Mike Daisey Controversy, Jeanette Winterson on Gender Bias, and More

Evan Smith Rakoff

Every day Poets & Writers Magazine scans the headlines—from publishing reports to academic announcements to literary dispatches—for all the news that creative writers need to know. Here are today's stories:

This past Friday, This American Life retracted its popular January episode featuring an excerpt from Mike Daisey's one-man show, The Agony and the Ecstasy of Steve Jobs. After an investigation by a Marketplace radio reporter, Daisey admitted he did not personally witness everything he claimed to have encountered on his trip to China. (Forbes)

On his website, Mike Daisey posted audio of a new prologue to his show, and stated, "I stand by my work. My show is a theatrical piece whose goal is to create a human connection between our gorgeous devices and the brutal circumstances from which they emerge. It uses a combination of fact, memoir, and dramatic license to tell its story, and I believe it does so with integrity." Entertainment Weekly has more on the controversy.

Meanwhile, due in large part to the success of Apple's iPad, it is now the richest corporation in America. The Wall Street Journal live blogged Apple's announcement this morning about what it intends to do with its cash.

The New York Times reports on new brain imaging studies that indicate how the human mind reacts to evocative words and fiction; "there is evidence that just as the brain responds to depictions of smells and textures and movements as if they were the real thing, so it treats the interactions among fictional characters as something like real-life social encounters."

Laura Miller looks behind the curtain to reveal how the Hunger Games franchise was launched. (Salon)

Novelist Jeanette Winterson speaks with critic Amy Benfer about her new novel Why Be Happy When You Could Be Normal? and the assumptions readers make based on an author's gender: "If Henry Miller writes Tropic of Cancer and calls the hero 'Henry Miller,' he’s still allowed to say these are novels, and none of the guys question it. Because a man is allowed to be bigger. A woman isn’t. She can only possibly talk about herself." (Salon)

Robert Silvers, the octogenarian editor of the venerable New York Review of Books has no plans to retire, and no clear successor. However, the New York Times speculates who may be in contention for the editorship.

Today is novelist Philip Roth's birthday, and to celebrate, Vol. 1 Brooklyn collected photos of the author "chilling out."

And if you need help chilling out to write, a Spanish company has created OmmWriter Dana, intended as "a beautiful writing environment that helps you concentrate and create."

■ **Description of the task**
Reproduce word for word the stretch of the news roundup above that opens with the words containing "The New York Times reports" and closes with "was launched. (Salon)".

■ **Dataset**
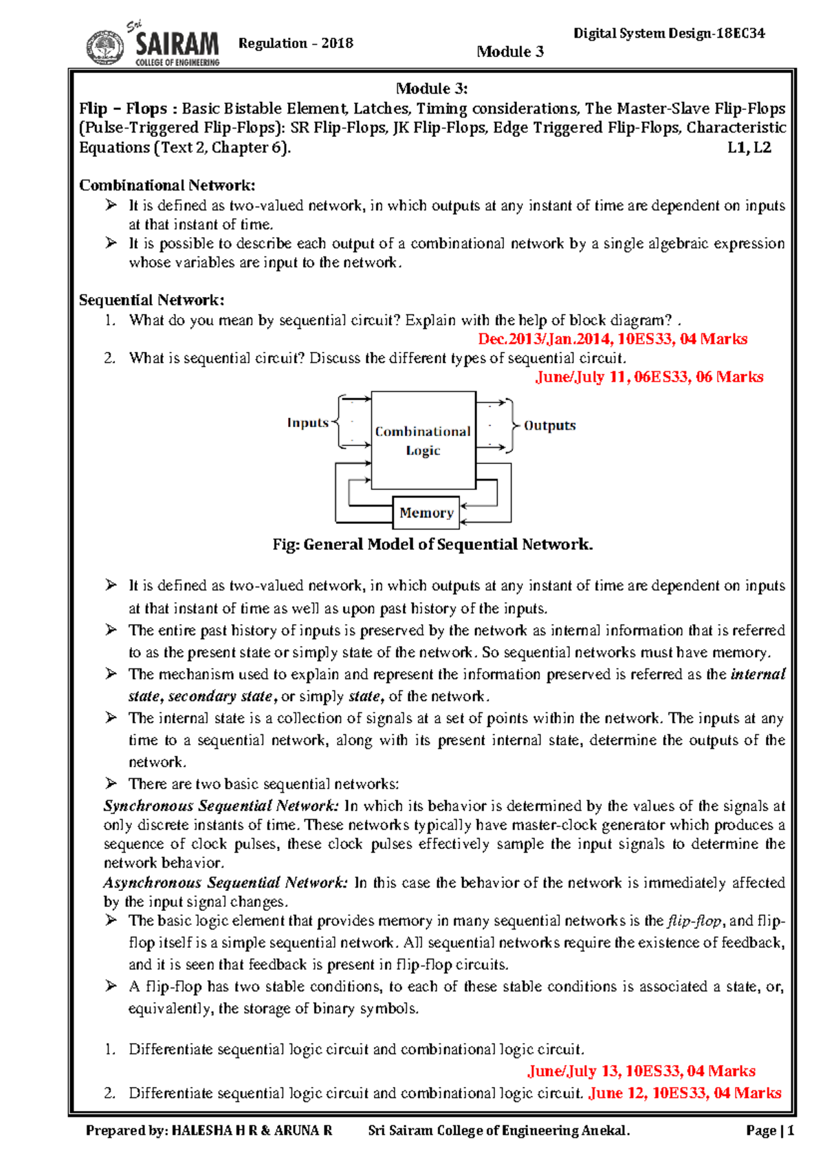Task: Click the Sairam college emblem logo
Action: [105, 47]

==

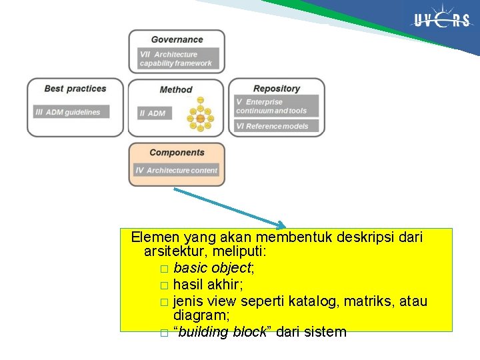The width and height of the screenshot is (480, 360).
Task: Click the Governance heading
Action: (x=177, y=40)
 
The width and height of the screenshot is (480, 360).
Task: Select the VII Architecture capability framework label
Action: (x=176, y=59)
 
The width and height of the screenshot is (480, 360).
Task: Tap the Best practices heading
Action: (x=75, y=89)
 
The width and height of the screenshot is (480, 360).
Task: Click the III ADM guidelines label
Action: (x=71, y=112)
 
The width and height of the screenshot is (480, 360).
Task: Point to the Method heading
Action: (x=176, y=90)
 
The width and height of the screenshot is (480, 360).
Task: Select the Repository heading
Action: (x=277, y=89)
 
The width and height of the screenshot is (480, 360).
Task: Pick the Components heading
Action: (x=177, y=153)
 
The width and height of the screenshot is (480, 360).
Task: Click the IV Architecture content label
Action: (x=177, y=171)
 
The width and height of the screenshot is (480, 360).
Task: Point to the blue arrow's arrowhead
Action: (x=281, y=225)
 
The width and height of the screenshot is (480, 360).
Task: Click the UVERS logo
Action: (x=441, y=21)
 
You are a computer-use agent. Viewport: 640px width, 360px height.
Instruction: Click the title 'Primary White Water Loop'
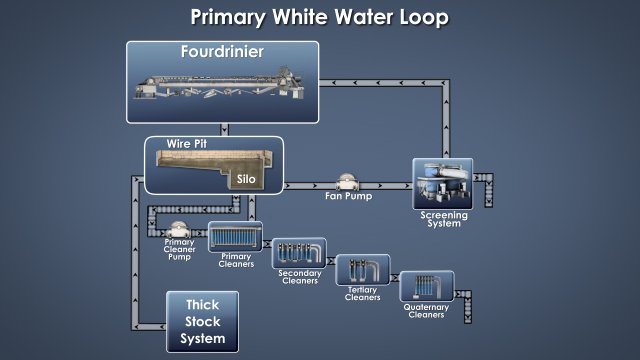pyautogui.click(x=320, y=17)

■ **Result for this exercise**
The New York Times reports on new brain imaging studies that indicate how the human mind reacts to evocative words and fiction; "there is evidence that just as the brain responds to depictions of smells and textures and movements as if they were the real thing, so it treats the interactions among fictional characters as something like real-life social encounters."

Laura Miller looks behind the curtain to reveal how the Hunger Games franchise was launched. (Salon)